| Quoted text |
Germany–Mongolia relations are the bilateral relations between Germany and Mongolia. Historically, the Mongolian People's Republic had close ties to the German Democratic Republic, which has persisted to this day. Mongolia established ties with the Federal Republic of Germany in 1974.

History

Early contacts
The earliest contact between Germanic and Mongol peoples are said to have occurred in 1241, during the Battle of Legnica, with the Mongols under Baidar proving victorious over a combined force of Poles, Moravians, and Germans, though the Mongols retreated back to Hungary shortly after.

20th century
After declaring independence in 1911, Mongolia had made ultimately unsuccessful overtures to establish ties with Germany through its representative in Saint Petersburg. After the Mongolian Revolution of 1921, the Mongolian People's Party made establishing economic ties with Germany a high priority, and in 1927 the first batch of 50 Mongolian students, including Dashdorjiin Natsagdorj, the founding father of modern Mongolian literature, were sent to Germany and France for education.

| Jobs |
1) According to the text on Germany–Mongolia relations, in what year did Mongolia establish ties with the Federal Republic of Germany?
2) Name every year that appears in the text on Germany–Mongolia relations.
3) Write the next part of the text on Germany–Mongolia relations, starting after its final sentence.

| Recorded information |
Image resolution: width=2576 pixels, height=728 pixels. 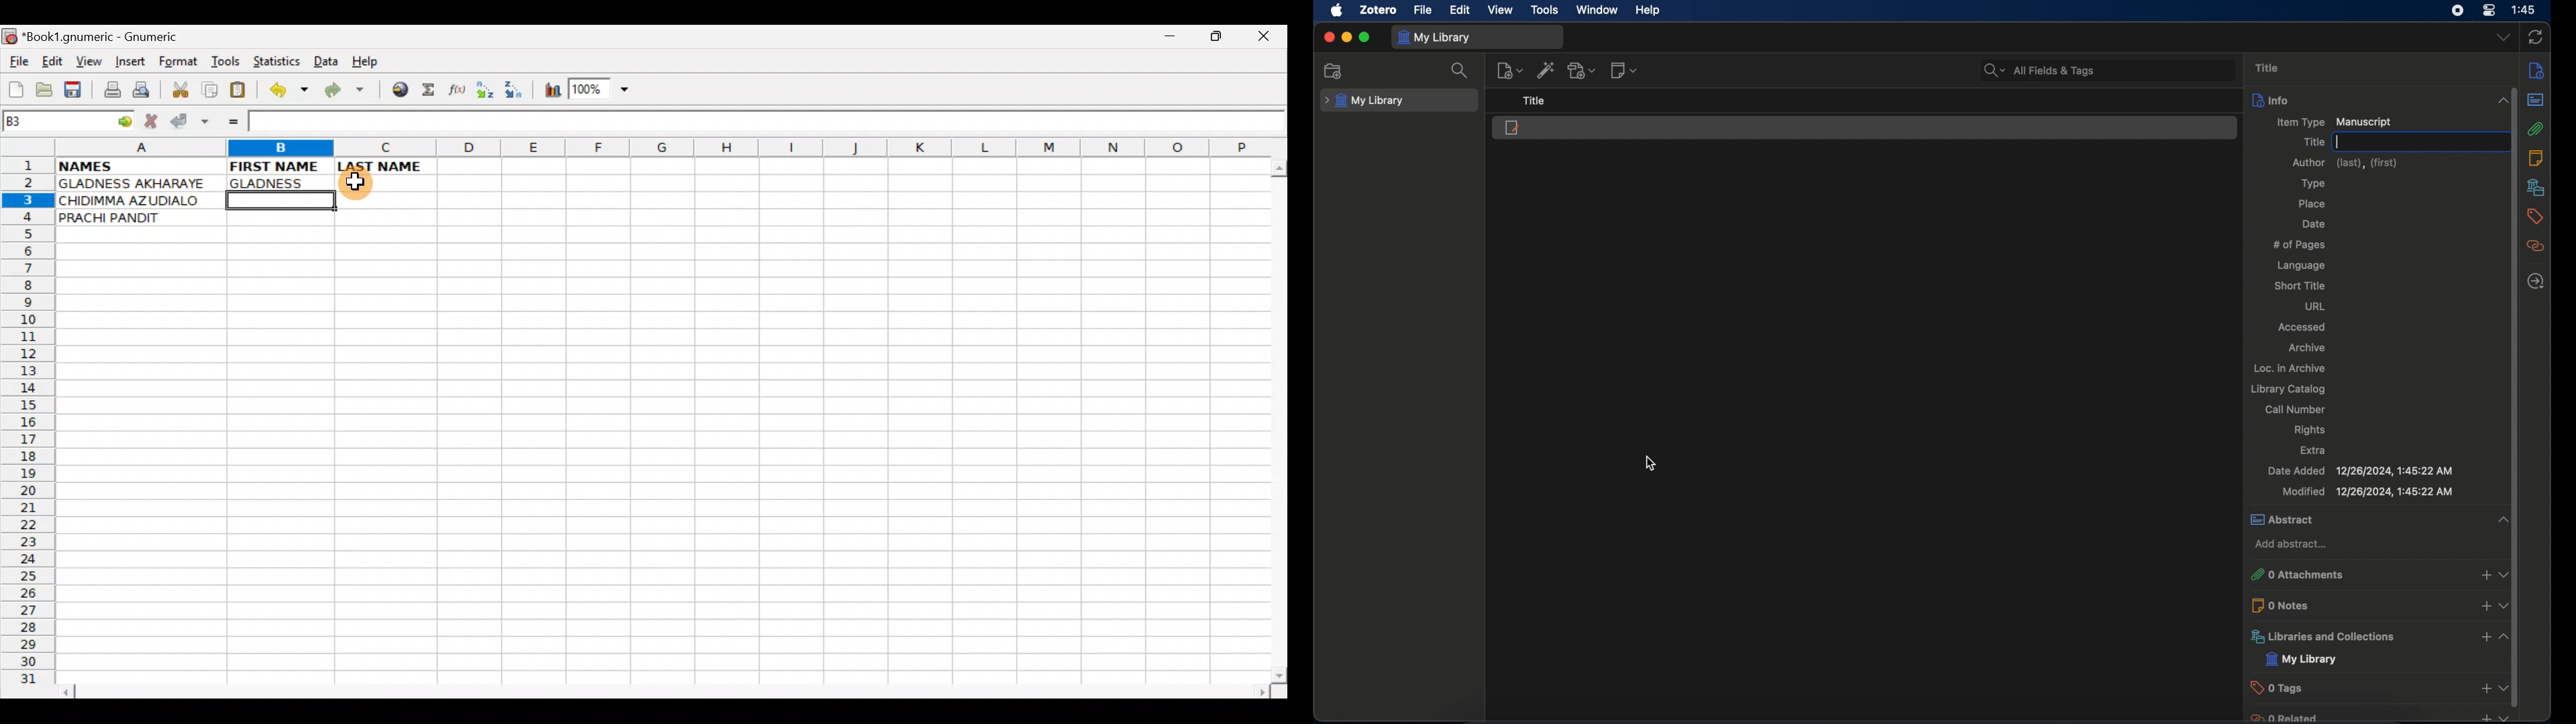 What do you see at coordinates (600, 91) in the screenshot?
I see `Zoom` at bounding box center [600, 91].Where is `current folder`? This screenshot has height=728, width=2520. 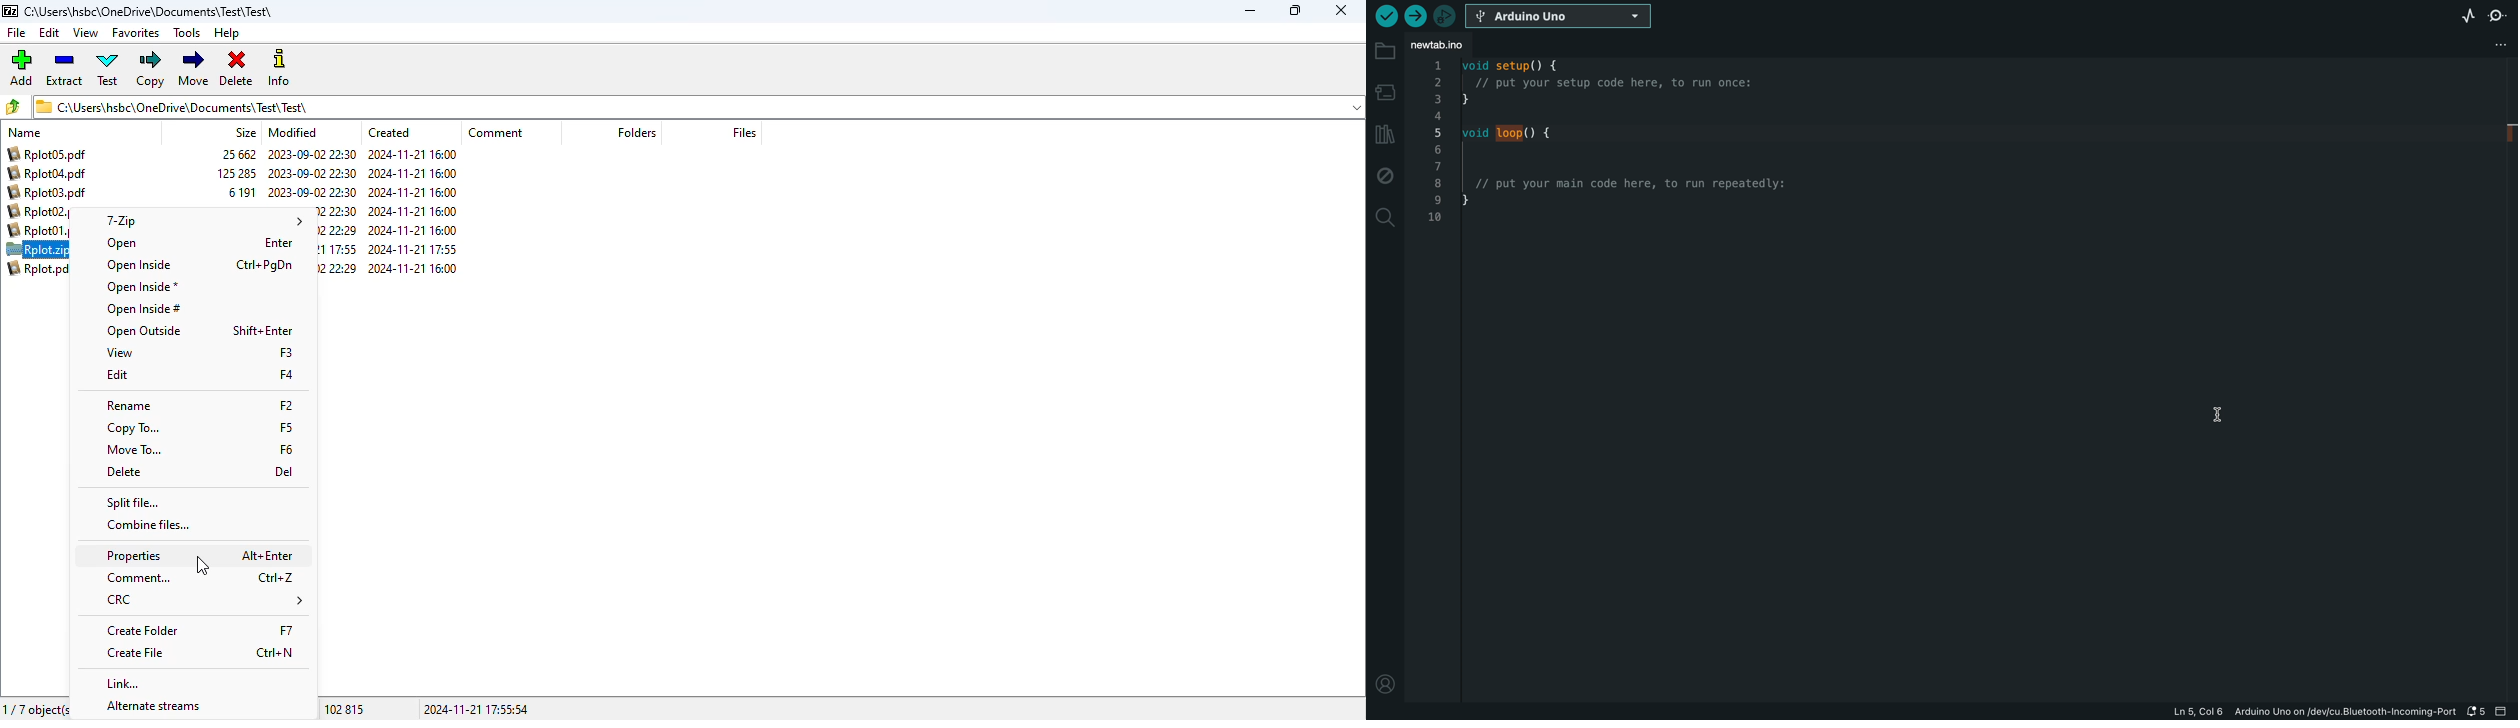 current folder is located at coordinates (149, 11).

| Results for the exercise |
1) 1974

2) 1974, 1241, 1911, 1921, 1927

3)
Cold War

East Germany 
Mongolia and East Germany established ties on April 13, 1950. The following high-level visits were undertaken between nations.

In 1989, about 300 exhibits from Mongolian museums were organized in Munich, dedicated to the "art and culture of the Mongolian equestrian people".

West Germany 
Mongolia-West Germany ties being established on January 31, 1974.

Post-communist era
Since the German reunification, a large number of visits have been held by various high-ranking German and Mongolian politicians and delegations. The following is a list of the most important state visits since 1990:

Cultural relations 
From May to June 1995, the mixed German-Mongolian culture commission met in Ulaanbaatar under the direction of Peter Truhart. On September 16, 1997, an agreement on cultural exchange and cooperation was signed between Germany and Mongolia.

Agreements 
On August 22, 1994, Germany and Mongolia passed a double taxation agreement in order to avoid double taxation of German and Mongolian citizens. A year later, in October 1995, the two countries signed a financial cooperation agreement. A delegation from the Committee on Economic Cooperation and Development of the German Bundestag traveled to Mongolia in March 1998.

Trade
Germany is Mongolia's main trading partner in the European Union, together with the United Kingdom, but on January 31, 2020 the United Kingdom left the EU.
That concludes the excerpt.